***** Recorded data *****
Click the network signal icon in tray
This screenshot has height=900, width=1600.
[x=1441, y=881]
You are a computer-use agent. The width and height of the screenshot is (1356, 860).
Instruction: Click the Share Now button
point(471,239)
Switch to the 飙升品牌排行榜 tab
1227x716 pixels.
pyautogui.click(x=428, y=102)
*****
▶ _What to work on_
Retype every record exactly, omitting nothing.

▶ _Response_
Click the network signal icon in tray
This screenshot has height=900, width=1600.
[x=1441, y=881]
You are a computer-use agent. The width and height of the screenshot is (1356, 860).
Instruction: Click the Share Now button
point(471,239)
Switch to the 飙升品牌排行榜 tab
1227x716 pixels.
pyautogui.click(x=428, y=102)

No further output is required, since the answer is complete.